Tarea indicada 1
Cuenta, por favor, las líneas de los registros que contienen la palabra "bounding" y responde únicamente con el número.

Fragmento citado
**********
El
escritor segoviano Andrés Sorel, fundador en 1984 del diario
Liberación
y
director de la revista República
de las Letras, publica
un artículo pesimista titulado “La política ya es solo
televisión”. Es una reflexión interesante que plantea hasta qué
punto la degradación de la política se ve acentuada por el abuso
del medio televisivo, al que se acude para fines no puramente
informativos ni explicativos siquiera sino para aprovecharse de su
fácil accesibilidad, de su indiscutible poder de penetración -ya
nos gustaría ver los índices de audiencia si estos dependieran de
la lectura de diez páginas de un libro, no más-, de los efectos
persuasivos en el lucimiento personal, de la frecuente complicidad de
entrevistadores y conductores, de la sutil o descarada propaganda y
hasta de las redifusiones dichosas, en el caso de canales autonómicos
y locales.
**********
Tarea indicada 2
Según el fragmento citado, ¿en qué año fundó Andrés Sorel el diario Liberación?
**********
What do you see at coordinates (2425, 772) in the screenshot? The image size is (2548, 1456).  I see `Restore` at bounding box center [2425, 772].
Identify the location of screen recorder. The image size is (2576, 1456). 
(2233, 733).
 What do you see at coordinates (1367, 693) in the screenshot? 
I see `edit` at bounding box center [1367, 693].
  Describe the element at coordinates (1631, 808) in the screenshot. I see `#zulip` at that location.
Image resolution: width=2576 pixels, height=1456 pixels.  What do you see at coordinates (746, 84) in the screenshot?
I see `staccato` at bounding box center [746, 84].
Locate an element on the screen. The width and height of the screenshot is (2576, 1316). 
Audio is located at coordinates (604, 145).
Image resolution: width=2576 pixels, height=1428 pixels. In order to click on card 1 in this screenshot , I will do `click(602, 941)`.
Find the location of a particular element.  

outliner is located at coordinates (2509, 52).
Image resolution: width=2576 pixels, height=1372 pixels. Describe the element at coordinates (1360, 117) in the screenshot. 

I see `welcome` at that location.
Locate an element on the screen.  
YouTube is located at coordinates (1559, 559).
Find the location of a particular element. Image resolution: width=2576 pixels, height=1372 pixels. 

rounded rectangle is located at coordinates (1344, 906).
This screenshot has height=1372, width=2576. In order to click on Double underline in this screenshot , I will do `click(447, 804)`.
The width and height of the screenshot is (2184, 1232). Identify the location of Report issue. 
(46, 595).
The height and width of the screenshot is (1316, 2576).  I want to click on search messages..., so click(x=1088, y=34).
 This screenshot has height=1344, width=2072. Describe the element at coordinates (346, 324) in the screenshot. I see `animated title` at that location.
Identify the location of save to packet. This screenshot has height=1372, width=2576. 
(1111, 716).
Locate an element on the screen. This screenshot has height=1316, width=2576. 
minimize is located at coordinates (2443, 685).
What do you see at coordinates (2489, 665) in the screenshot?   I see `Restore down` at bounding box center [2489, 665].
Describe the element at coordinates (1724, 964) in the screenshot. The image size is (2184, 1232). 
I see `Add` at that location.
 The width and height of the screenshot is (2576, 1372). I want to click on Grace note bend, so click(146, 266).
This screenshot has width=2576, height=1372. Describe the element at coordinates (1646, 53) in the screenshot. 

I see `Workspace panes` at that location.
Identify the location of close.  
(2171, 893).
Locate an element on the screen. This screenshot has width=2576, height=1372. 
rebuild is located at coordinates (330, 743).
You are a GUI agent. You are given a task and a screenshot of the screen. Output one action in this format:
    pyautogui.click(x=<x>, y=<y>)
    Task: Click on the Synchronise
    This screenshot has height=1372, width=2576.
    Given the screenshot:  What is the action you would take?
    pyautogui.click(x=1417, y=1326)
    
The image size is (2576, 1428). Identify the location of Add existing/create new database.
**********
Respuesta correcta 1
4

Respuesta correcta 2
En 1984.